During those days, the cities of Congress Poland were overtaken by Hassidism, whose influence spread over all areas of life. The Jews spent most of their time in shtibels, and delved into stories about the wonders of the Rebbe, and as a result, assimilation took root among the Jewish people. The intelligentsia spoke Polish or Russian, flattered the Poles, and turned their back on the rock that forged them. Mezritsh was the exception to this trend in two ways: Hassidism there was considered traif [non kosher] and it was not for nothing that Menachem Mendel of Kock said that a secret tunnel leads from Mezritsh to Berlin. This means that connections were established between the Haskalah of Berlin and Mezritsh. Another adage was common among the Hassidim: When the sect of DM is obliterated, the Messiah will come. This means: when Dubno in Wolhynia, and Mezritsh in Poland are destroyed, the Messiah will come, for those two cities are delaying the coming of the Messiah…
Despite all this, Mezritsh did not have assimilationists of the familiar type, and the reasons for this were simple. Mezritsh was a city of international trade. Its Jews would travel to the depths of Russia, even into the plains of Siberia, from where they brought their raw materials to Mezritsh. In Mezritsh the factories would work the raw materials, and Jewish merchants would then bring the finished products to Germany. It is self-evident that Mezritsh was influenced by both of these cultural sources. The Jews of the city were well known for their generosity and open hearts, like the Russian Kotzofs. They brought general and Hebrew culture from Germany. For over 100 years, there existed families in Mezritsh who spoke German and French at home, and studied Hebrew. It is sufficient to look into the books of the Bible with the translation of Mendelsohn that were published in Berlin to see the names of many Jews of Mezritsh. In an earlier era, Mezritsh nurtured the poet Reb Shalom Cohen, who left the town at age 17 for Berlin, where he became a Hebrew and German teacher. The wealthy people of Mezritsh obtained well-educated sons-in-law for their daughters from Germany. They later sent their sons to the yeshivas of Lithuania. Thus a wonderful blend arose in Mezritsh. There was very little boorishness and simple-mindedness. There were twelve Basei Midrash [houses of study] in the city: a separate one for the tailors, a separate one for the shoemakers, and a separate one for the for the wagon-drivers. In each Beis Midrash, a rabbi would teach a chapter of Bible or Mishna between mincha and maariv [afternoon and evening prayers]. In Mezritsh, one could find tailors who knew how to study a page of Gemara by themselves.
Given this reality, there was room for the movements that arose in the city to spread their influence.

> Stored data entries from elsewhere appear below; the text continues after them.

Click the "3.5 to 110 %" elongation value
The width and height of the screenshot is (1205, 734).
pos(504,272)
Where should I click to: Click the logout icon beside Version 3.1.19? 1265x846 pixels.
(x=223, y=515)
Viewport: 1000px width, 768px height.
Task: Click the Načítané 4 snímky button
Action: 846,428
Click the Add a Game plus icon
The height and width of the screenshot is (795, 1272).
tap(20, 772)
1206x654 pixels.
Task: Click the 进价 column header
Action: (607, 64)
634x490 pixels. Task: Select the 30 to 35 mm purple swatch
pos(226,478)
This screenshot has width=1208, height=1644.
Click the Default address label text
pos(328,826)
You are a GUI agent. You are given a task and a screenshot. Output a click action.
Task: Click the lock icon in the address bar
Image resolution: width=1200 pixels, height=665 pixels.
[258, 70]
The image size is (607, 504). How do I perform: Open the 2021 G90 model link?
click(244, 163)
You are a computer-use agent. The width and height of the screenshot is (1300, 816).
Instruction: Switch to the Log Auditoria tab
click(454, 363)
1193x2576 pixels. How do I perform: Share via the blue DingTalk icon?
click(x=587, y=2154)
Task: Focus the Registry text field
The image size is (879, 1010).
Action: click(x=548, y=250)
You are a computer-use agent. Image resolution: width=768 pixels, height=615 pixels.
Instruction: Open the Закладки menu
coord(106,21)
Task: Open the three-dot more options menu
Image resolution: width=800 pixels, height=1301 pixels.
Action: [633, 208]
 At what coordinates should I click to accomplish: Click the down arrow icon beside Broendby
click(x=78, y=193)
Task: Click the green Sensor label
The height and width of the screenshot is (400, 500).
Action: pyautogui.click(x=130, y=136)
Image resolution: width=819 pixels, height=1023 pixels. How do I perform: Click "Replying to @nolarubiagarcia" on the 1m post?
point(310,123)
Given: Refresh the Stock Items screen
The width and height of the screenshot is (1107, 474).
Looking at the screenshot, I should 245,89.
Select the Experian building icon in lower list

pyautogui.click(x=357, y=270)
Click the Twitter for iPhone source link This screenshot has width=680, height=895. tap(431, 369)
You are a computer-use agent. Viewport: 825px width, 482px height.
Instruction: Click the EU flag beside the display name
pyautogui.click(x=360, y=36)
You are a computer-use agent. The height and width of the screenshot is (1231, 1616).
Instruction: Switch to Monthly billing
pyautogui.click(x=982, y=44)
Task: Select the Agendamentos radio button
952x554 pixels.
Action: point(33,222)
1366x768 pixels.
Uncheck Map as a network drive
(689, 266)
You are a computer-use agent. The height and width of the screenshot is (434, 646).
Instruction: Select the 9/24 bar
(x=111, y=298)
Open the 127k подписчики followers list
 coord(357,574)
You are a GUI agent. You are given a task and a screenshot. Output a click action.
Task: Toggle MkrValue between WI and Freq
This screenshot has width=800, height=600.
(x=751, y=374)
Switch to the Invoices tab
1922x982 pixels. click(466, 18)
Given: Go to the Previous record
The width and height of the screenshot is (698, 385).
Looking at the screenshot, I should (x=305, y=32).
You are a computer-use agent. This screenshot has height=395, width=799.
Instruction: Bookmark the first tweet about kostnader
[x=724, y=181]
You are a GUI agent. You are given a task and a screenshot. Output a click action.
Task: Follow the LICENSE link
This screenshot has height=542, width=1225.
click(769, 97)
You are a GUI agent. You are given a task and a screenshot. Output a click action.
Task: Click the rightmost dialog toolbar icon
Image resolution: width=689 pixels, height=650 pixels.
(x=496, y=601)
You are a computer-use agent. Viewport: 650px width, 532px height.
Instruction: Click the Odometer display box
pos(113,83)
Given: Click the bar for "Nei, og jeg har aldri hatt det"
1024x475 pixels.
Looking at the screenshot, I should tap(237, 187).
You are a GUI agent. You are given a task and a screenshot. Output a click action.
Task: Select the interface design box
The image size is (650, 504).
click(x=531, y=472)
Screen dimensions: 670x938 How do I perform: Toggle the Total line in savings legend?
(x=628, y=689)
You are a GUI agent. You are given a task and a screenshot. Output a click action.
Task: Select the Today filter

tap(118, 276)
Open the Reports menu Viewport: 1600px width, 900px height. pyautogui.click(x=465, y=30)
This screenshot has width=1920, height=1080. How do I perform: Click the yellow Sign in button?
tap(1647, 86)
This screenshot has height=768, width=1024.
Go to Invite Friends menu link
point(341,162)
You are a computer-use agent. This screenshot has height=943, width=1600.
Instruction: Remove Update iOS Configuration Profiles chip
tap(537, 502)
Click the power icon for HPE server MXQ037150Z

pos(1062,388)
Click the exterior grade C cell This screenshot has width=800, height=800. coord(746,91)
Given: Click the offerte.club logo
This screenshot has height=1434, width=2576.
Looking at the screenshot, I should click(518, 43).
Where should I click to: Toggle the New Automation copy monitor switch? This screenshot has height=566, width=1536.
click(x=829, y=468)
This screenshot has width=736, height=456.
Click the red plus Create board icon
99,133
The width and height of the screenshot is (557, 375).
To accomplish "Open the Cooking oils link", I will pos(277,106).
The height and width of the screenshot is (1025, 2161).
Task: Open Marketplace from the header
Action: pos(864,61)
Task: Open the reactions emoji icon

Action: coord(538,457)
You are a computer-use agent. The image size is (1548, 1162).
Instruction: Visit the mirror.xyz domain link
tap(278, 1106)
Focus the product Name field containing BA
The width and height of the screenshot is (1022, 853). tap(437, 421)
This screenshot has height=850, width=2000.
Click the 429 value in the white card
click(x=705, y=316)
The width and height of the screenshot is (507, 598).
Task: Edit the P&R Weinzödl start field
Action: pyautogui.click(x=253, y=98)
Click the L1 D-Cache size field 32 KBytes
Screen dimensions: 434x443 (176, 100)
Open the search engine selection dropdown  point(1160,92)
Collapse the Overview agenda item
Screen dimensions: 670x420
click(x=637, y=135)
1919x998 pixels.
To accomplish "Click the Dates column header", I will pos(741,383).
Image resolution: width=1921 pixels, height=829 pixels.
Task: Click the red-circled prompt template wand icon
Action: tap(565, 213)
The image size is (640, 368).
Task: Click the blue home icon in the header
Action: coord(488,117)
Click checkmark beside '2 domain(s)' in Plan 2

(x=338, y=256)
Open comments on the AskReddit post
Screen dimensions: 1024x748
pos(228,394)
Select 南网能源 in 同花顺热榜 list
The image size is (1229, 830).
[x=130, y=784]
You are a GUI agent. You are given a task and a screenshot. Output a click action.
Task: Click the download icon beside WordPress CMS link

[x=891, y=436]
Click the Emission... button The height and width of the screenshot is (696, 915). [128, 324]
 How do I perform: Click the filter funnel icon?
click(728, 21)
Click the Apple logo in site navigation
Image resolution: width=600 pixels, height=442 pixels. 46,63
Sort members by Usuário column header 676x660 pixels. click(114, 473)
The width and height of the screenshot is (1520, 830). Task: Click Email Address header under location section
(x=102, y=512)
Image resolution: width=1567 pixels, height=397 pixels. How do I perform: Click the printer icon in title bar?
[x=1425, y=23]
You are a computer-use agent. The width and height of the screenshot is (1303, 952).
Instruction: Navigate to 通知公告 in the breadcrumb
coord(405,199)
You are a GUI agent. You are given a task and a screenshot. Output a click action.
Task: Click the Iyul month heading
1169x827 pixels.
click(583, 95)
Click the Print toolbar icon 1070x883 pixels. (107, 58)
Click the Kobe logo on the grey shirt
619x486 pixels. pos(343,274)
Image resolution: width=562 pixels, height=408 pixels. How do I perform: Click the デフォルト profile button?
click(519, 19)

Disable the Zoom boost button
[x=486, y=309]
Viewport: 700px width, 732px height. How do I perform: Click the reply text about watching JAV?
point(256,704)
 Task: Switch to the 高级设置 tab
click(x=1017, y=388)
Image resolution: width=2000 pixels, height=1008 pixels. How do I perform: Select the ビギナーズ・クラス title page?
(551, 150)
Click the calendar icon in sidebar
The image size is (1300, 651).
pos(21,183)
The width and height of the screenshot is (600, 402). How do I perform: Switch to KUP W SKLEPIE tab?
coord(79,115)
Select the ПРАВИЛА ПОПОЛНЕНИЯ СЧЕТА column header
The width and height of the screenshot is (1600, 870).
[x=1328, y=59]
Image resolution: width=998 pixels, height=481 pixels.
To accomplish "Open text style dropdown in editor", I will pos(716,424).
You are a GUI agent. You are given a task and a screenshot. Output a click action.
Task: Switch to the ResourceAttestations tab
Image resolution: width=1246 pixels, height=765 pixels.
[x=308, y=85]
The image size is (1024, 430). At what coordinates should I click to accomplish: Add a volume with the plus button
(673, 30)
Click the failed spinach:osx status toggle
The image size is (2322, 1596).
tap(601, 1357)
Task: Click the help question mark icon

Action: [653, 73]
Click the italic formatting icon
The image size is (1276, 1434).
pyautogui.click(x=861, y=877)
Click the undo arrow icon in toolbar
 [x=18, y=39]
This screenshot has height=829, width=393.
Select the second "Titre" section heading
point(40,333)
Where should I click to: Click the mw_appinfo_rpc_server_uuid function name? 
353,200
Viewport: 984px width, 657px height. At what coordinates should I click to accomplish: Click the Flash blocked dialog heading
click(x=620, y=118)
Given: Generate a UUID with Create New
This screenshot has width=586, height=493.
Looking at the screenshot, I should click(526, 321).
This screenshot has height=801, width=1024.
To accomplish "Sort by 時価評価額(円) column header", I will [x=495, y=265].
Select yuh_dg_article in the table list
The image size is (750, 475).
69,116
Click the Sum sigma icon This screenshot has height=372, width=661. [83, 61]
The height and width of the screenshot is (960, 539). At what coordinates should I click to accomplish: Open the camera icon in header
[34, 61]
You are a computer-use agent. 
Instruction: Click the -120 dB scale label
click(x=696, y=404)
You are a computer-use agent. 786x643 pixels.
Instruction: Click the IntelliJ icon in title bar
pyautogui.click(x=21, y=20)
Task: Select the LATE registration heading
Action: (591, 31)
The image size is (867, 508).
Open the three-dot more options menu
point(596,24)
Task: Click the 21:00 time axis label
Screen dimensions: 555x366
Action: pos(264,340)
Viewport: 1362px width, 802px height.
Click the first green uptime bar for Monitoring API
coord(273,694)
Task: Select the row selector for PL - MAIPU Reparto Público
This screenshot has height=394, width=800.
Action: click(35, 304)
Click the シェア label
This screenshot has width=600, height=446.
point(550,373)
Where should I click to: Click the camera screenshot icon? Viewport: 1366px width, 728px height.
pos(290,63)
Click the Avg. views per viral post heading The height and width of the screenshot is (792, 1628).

At the sprouting of the idea of Chibat Zion, Mezritsh was one of the first to respond to the call. Reb Nachman Szajnman, a scholarly and educated Jew, participated in the Katowice Convention as a delegate from Mezritsh. When he returned from the convention, he was diligent in spreading the idea of Chibat Zion to the residents of the city. The first advocates of the concept of Chibat
Zion spent entire months in Mezritsh. I remember from the time that I was still a child that the Maggid of Kamenetz preached all night about the Land of Israel and Chibat Zion in the Great Beis Midrash, which held 2,000 people. The residents of Mezritsh were full of longing for Zion. The only thing missing was initiative and organization. Then the aforementioned Nachum Szajnman and many other city notables influenced the community, to the point where an organization was established, called Yesod HaMaala. This movement worked wonders in our city: almost all of the residents of our city sought to leave Mezritsh in order to make aliya to the Land. Many emissaries were sent to the Land -- visionaries, strong believers, but not practical people.
Many did not succeed in laying down roots and were forced to leave. The persistent ones, however, did not give up. They remained faithful to their ideals and did not retreat. They were the ones who founded Yesod HaMaala.